# Supplied entries
_ _ _ _ _ _ _
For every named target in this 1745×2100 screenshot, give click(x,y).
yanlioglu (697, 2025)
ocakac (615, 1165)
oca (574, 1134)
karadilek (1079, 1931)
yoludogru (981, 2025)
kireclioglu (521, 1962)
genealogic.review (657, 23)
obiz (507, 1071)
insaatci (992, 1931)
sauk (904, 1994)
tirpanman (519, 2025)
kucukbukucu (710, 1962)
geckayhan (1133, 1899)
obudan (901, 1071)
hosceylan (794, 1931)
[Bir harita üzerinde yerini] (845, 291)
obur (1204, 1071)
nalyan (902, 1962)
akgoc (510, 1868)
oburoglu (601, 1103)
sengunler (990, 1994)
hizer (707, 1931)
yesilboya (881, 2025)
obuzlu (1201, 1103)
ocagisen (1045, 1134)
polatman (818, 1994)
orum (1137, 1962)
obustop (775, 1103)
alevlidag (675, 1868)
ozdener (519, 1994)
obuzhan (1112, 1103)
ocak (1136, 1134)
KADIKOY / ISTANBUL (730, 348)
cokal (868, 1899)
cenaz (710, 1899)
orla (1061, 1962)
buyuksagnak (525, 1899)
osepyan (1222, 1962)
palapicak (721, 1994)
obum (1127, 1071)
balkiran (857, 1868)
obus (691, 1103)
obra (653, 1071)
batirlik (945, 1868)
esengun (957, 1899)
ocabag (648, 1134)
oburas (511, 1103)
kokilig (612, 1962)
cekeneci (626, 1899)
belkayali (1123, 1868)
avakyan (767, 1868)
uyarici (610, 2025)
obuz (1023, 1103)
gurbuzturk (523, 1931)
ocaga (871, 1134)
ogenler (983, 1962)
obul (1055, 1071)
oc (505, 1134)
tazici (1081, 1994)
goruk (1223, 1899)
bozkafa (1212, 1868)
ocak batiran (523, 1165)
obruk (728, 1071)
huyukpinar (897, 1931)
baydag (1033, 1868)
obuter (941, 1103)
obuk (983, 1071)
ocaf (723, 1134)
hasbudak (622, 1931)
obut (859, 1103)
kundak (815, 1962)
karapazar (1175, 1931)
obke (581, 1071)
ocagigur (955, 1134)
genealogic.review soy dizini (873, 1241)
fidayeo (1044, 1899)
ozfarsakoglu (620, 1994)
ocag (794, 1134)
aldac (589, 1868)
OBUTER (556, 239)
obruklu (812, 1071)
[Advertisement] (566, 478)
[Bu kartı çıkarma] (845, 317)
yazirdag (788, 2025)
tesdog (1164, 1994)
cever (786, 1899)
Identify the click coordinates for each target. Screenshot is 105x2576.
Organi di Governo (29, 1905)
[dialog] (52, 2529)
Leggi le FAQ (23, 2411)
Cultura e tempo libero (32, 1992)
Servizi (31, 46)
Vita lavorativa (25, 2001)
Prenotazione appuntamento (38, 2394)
_ _ _ _ _ _ _
# Task description
All lines above that contain "target" are required in the answer.

# Written solution
For every named target in this 1745×2100 screenshot, give click(x,y).
Identify the click coordinates for each target. Screenshot is 105x2576.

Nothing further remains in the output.